Recursive definitions in Prolog

Question

How would I write a recursive definition in Prolog to create an alternating list in the following way :

alternate(K, L, M) holds if the list M is obtained by taking elements alternately from the lists K and L, e.g.:

?- alternate([1,2,3,4,5,6],[a,b,c],Zs).

Zs = [1, a, 2, b, 3, c, 4, 5, 6]

Also, if one list is longer than the other, then the remaining elements of the longer list appear at the end of the result, M .

My attempt for this problem is the following but it is not working:

alternate([],L,L).
alternate(K, [], K).
alternate([Firstk|Restk], [Firstl|Restl], M):-
   K is [Firstk|Restk], L is [Firstl|Restl],
   M is [M|[Firstk]], K is Restk,
   M is [M|[Firstl]], L is Restl,
   alternate(K, L, M).

Any hints or suggestions appreciated

Answer 1

You could describe this relation by flipping the first two arguments in the recursive call, as suggested by @WillNess in the comments. And since the two lists can differ in length it would be helpful to have a predicate that describes lists in general to avoid matching arbitrary terms in the non-recursive rule. It would also be nice to have a somewhat more descriptive name that reflects the relational nature of the predicate. Taking all this into account the predicate might look something like this:

islist([]).
islist([_|T]) :-
   islist(T).

list_list_interlocked([],L,L) :-
   islist(L).
list_list_interlocked([X|Xs],Ys,[X|Zs]) :-
   list_list_interlocked(Ys,Xs,Zs).

Your example query works as expected:

?- list_list_interlocked([1,2,3,4,5,6],[a,b,c],Zs).
Zs = [1, a, 2, b, 3, c, 4, 5, 6].

The predicate also works if the second list is longer:

?- list_list_interlocked([1,2,3],[a,b,c,d,e,f],Zs).
Zs = [1, a, 2, b, 3, c, d, e, f].

And it only works with lists:

?- list_list_interlocked(definitelynolist,[],Zs).
false.

?- list_list_interlocked([],definitelynolist,Zs).
false.

The latter is the reason why you need islist/1. If you define the non-recursive rule like this: list_list_interlocked([],L,L). then Prolog can unify arbitrary terms with L and the query would yield an incorrect result:

?- list_list_interlocked([],definitelynolist,Zs).
Zs = definitelynolist.

The predicate can also be used in the other direction, e.g. What lists yield [1,a,2,b,3,c] when interlocked?:

?- list_list_interlocked(X,Y,[1,a,2,b,3,c]).
X = [],
Y = [1, a, 2, b, 3, c] ;
X = [1, a, 2, b, 3, c],
Y = [] ;
X = [1],
Y = [a, 2, b, 3, c] ;
X = [1, 2, b, 3, c],
Y = [a] ;
X = [1, 2],
Y = [a, b, 3, c] ;
X = [1, 2, 3, c],
Y = [a, b] ;
X = [1, 2, 3],
Y = [a, b, c] ;
false.

Answer 2

I like the other answers, especially the one by @tas. But still, this approach feels too... "small-step". If you are processing two lists and are supposed to pick elements from each, why not pick those two elements simultaneously instead of picking from only one and swapping the lists? That feels like an "algorithm", not like a logical, declarative description of a relation.

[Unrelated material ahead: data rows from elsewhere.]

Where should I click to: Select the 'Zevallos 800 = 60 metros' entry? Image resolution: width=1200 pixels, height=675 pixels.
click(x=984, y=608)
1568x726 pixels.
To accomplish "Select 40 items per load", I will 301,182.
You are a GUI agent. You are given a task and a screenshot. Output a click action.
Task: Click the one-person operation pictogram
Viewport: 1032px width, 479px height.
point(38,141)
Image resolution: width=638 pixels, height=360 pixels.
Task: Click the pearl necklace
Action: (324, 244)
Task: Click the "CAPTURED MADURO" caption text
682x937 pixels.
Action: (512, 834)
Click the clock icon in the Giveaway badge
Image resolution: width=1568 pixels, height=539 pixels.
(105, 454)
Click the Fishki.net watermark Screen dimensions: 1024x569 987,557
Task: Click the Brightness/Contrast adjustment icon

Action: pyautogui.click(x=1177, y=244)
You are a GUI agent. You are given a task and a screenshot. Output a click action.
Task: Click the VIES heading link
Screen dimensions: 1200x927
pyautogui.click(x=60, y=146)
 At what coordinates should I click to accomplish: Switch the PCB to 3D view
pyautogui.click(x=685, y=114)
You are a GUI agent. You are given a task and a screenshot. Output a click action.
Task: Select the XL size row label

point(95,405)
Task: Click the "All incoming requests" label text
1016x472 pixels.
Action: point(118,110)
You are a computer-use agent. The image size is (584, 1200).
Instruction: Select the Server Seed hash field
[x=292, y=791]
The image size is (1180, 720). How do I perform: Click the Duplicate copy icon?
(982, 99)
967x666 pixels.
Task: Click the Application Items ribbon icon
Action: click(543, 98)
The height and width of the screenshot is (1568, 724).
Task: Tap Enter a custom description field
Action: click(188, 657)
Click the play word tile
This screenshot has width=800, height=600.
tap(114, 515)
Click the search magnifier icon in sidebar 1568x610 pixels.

So I propose the following:

alternate([], Ys, Ys).
alternate([X|Xs], [], [X|Xs]).
alternate([A | As], [B | Bs], [A, B | ABs]) :-
    alternate(As, Bs, ABs).

The general case, alternating two non-empty lists, is covered by the third clause: The first two elements of the alternated list are the first elements of the two lists to be alternated. The first two clauses just deal with the case where one or the other of the lists is empty. (You could add @tas's islist goals to these to enforce that the other argument really is a proper list.)

Here are the tests:

?- alternate([1,2,3,4,5,6],[a,b,c],Zs).
Zs = [1, a, 2, b, 3, c, 4, 5, 6] ;
false.

?- alternate([1,2,3],[a,b,c,d,e,f],Zs).
Zs = [1, a, 2, b, 3, c, d, e, f].

?- alternate(Xs, Ys, [1,a,2,b,3,c]).
Xs = [],
Ys = [1, a, 2, b, 3, c] ;
Xs = [1, a, 2, b, 3, c],
Ys = [] ;
Xs = [1],
Ys = [a, 2, b, 3, c] ;
Xs = [1, 2, b, 3, c],
Ys = [a] ;
Xs = [1, 2],
Ys = [a, b, 3, c] ;
Xs = [1, 2, 3, c],
Ys = [a, b] ;
Xs = [1, 2, 3],
Ys = [a, b, c] ;
false.

(In SWI-Prolog, which only indexes on the first argument, this leaves slightly more choice points than some alternatives.)

Answer 3

Just write two predicates where one call the other and viceversa, like this:

alternate1([],[],[]).
alternate1([],L,L).
alternate1([H|T],L,[H|T1]):-
    alternate2(T,L,T1).
alternate2([],[],[]).
alternate2(L,[],L).
alternate2(L,[H|T],[H|T1]):-
    alternate1(L,T,T1).

?- alternate1([1,2,3,4,5,6],[a,b,c],Zs).
Zs = [1, a, 2, b, 3, c, 4, 5, 6]
false